To do
Print exactly the lines below between the line holding "Add a new document" and the line holding "Task: Select the Archive", inclusive, and nothing more.

[Stored records]

# # #

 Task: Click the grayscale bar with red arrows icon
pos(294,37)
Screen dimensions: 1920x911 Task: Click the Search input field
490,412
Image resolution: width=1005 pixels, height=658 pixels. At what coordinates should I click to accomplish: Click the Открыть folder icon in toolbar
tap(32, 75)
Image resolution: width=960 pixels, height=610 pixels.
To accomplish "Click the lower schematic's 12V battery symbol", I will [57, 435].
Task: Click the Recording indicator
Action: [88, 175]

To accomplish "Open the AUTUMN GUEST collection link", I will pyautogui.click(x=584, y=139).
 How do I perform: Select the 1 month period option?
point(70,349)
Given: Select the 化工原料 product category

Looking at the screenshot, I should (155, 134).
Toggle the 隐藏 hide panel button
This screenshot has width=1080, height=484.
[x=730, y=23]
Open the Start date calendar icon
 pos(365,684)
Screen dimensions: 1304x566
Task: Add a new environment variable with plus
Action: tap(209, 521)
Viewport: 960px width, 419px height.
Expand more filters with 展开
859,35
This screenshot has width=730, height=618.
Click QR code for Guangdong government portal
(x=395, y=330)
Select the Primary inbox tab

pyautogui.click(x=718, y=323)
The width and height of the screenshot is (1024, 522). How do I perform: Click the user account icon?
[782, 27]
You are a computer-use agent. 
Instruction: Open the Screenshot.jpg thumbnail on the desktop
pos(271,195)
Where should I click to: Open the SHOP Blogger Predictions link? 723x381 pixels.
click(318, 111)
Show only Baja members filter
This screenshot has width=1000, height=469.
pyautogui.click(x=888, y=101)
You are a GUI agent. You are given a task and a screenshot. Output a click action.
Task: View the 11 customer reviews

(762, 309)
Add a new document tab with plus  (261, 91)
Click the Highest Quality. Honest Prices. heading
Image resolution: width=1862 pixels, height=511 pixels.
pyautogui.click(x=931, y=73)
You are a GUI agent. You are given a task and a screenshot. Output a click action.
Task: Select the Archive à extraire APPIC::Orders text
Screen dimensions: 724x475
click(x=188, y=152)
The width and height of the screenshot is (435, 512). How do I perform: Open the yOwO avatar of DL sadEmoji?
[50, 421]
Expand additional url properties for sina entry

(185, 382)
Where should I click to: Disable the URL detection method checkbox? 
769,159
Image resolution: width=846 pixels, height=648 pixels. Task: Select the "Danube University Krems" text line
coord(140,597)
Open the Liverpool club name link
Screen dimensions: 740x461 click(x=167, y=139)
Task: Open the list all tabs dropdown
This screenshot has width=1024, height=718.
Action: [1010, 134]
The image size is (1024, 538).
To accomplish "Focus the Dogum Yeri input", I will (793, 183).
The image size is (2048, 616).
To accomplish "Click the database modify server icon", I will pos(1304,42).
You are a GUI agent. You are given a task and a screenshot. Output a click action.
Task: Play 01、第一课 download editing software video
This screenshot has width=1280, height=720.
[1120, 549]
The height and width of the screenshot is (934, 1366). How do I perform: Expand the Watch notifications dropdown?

# # #

Response to this task
Add a new document tab with plus  (261, 91)
Click the Highest Quality. Honest Prices. heading
Image resolution: width=1862 pixels, height=511 pixels.
pyautogui.click(x=931, y=73)
You are a GUI agent. You are given a task and a screenshot. Output a click action.
Task: Select the Archive à extraire APPIC::Orders text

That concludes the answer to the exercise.